A Network Pharmacology Approach to Explore the Mechanism of HuangZhi YiShen Capsule for Treatment of Diabetic Kidney Disease

Xue-Feng Zhou; Wei-E Zhou; Wen-Jing Liu; Min-Jing Luo; Xia-Qing Wu; Ying Wang; Peng Liu; Yu-Min Wen; Jia-Lin Li; Ting-Ting Zhao; Hao-Jun Zhang; Hai-Ling Zhao; Ping Li

doi:10.2478/jtim-2021-0020

A Network Pharmacology Approach to Explore the Mechanism of HuangZhi YiShen Capsule for Treatment of Diabetic Kidney Disease

J Transl Int Med. 2021 Jun 18;9(2):98-113. doi: 10.2478/jtim-2021-0020. eCollection 2021 Jun.

Authors

Xue-Feng Zhou^{1

2}, Wei-E Zhou^{2

3}, Wen-Jing Liu¹, Min-Jing Luo^{1

2}, Xia-Qing Wu⁴, Ying Wang^{1

2}, Peng Liu², Yu-Min Wen², Jia-Lin Li^{1

2}, Ting-Ting Zhao², Hao-Jun Zhang², Hai-Ling Zhao², Ping Li²

Affiliations

¹ Beijing University of Chinese Medicine, Beijing100029, China.
² Beijing Key Laboratory for Immune-Mediated Inflammatory Diseases, Institute of Clinical Medical Sciences, China-Japan Friendship Hospital, Beijing100029, China.
³ Graduate School of Peking Union Medical College, Chinese Academy of Medical Sciences and Peking Union Medical College, Beijing100730, China.
⁴ Faculty of Life Science and Medicine, Northwest University, No. 229 Taibai North Road, Xi'an, Shaanxi710069, China.

Abstract

Background and objective: HuangZhi YiShen Capsule (HZYS) is a Chinese patent herbal drug that protects kidney function in diabetic kidney disease (DKD) patients. However, the pharmacologic mechanisms of HZYS remain unclear.
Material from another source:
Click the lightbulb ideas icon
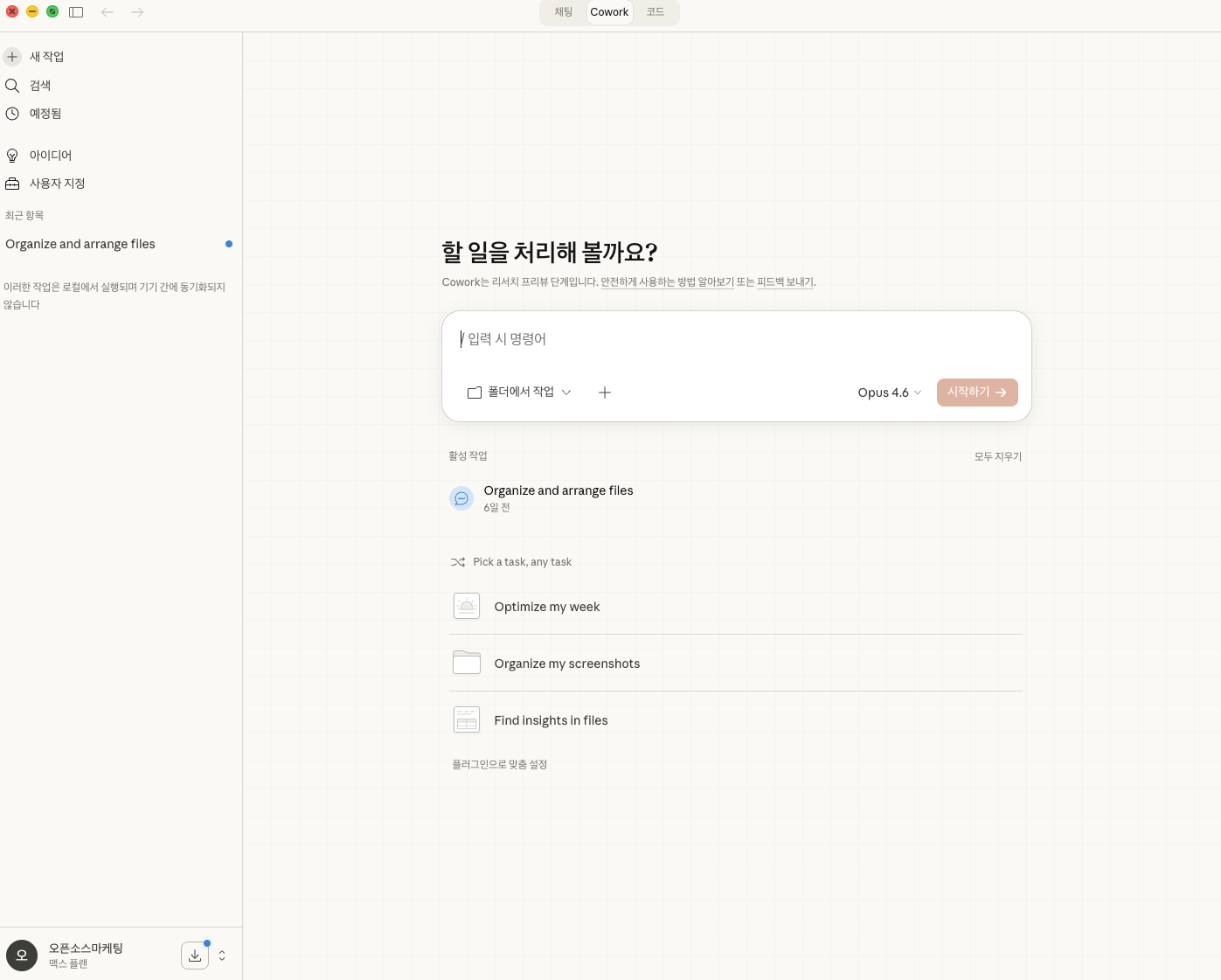This screenshot has height=980, width=1221. pyautogui.click(x=12, y=156)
This study would use network pharmacology to explore the pharmacologic mechanisms of HZYS.

Methods: Chemical constituents of HZYS were obtained through the Traditional Chinese Medicine Systems Pharmacology Database (TCMSP) and literature search. Potential targets of HZYS were identified by using the TCMSP and the SwissTarget Prediction databases. DKD-related target genes were collected by using the Online Mendelian Inheritance in Man, Therapeutic Target Database, GeneCards, DisGeNET, and Drugbank databases. Gene ontology (GO) and Kyoto Encyclopedia of Genes and Genomes (KEGG) pathway enrichment analyses were carried out to further explore the mechanisms of HZYS in treating DKD. Molecular docking was conducted to verify the potential interactions between the prime compounds and the hub genes.
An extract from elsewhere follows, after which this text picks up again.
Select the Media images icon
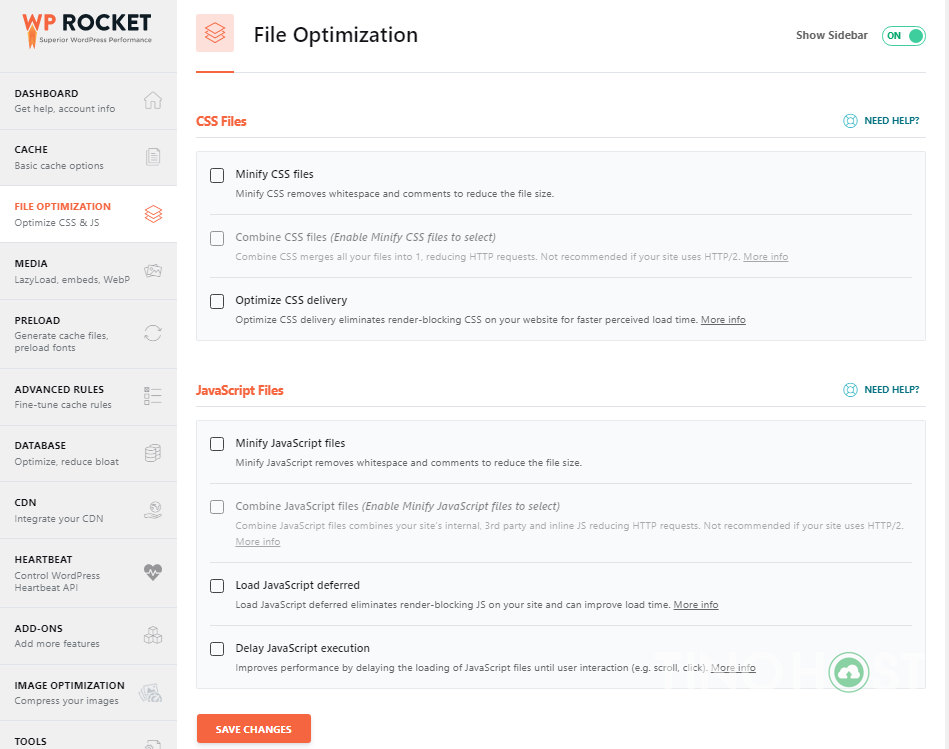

Results: 179 active compounds and 620 target genes were obtained, and 571 common targets were considered potential therapeutic targets. The top 10 main active compounds of HZYS were heparin, quercetin, kaempferol, luteolin, methyl14-methylpentadecanoate, methyl (Z)-11-hexadecenoate, 17-hydroxycorticosterone, 4-pregnene-17α, 20β, 21-triol-3, 11-dione, wogonin, and hydroxyecdysone. Hub signaling pathways by which HZYS treating DKD were PI3K-Akt, MAPK, AGE-RAGE in diabetic complications, TNF, and apoptosis. The top 10 target genes associated with these pathways were IL6, MAPK1, AKT1, RELA, BCL2, JUN, MAPK3, MAP2K1, CASP3, and TNF. Quercetin and Luteolin were verified to have good binding capability with the hub potential targets IL6, MAPK1, AKT1 through molecular docking.

Conclusion: HZYS appeared to treat DKD by regulating the inflammatory, oxidative stress, apoptotic, and fibrosis signaling pathways. This study provided a novel perspective for further research of HZYS.

Keywords: HuangZhi YiShen Capsule; diabetic kidney disease; molecular docking; network pharmacology.